13. A cornhole set for a more laid-back competition
Prefer sports you can play with a beer in one hand? If so, you may wish to add a few rounds of cornhole to your summer games. Before you ask: Yes, cornhole is officially a pro sport, and yes, there are those who dream of bringing it to the Olympics one day.
We’re big fans of the game, which is easy to play while maintaining more than six feet between your opponent, making it a low-pressure social distancing activity. As far as cornhole sets go, we’re especially fond of the GoSports Solid Wood cornhole set. It’s made of the sturdy, solid wood that the pros recommend, and is available in both regulation (4 feet by 2 feet) and tailgate (3 feet by 2 feet) sizes. The set comes with bags, so you don’t have to get your own—but if you really want to play like a pro, you’ll want to upgrade to double-sided bags, with a “stick” and “slide” side, so you can switch up your tossing technique.

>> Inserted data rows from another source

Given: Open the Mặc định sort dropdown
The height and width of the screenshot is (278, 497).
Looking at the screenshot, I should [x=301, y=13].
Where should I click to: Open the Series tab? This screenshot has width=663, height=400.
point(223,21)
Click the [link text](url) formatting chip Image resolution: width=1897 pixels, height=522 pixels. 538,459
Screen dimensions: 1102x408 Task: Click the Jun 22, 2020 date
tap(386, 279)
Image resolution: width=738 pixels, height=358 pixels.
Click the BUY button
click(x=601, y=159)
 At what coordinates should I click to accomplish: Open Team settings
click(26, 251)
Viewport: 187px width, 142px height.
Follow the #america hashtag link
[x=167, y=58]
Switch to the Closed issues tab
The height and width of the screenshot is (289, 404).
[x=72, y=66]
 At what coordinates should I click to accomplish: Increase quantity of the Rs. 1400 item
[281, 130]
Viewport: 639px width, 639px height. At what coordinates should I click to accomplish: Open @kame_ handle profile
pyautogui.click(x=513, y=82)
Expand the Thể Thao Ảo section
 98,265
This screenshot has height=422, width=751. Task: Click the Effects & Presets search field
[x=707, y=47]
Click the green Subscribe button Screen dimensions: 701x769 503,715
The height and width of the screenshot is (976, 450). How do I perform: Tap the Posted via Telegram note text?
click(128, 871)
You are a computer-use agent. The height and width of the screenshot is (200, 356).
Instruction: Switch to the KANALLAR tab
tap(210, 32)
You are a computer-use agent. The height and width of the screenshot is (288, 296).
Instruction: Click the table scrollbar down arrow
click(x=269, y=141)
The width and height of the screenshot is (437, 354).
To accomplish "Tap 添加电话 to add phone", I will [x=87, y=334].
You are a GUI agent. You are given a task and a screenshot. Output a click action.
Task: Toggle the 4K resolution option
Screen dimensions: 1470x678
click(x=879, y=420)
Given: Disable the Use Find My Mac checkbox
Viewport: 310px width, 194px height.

14. Medals to reward everyone for their hard work
No matter what you and your team accomplished throughout your Olympic journey—be it an energetic outdoor relay race or sedentary indoor movie marathon—you all deserve some medals. This 12-pack, which includes four gold, silver, and bronze medals each, will be a pleasure to dole out among the friends and family you competed with.
Really sell the import of the medals with a closing ceremony: set up some podiums with stools and shoe boxes, play your national anthem, and let everyone know how much you appreciate their effort.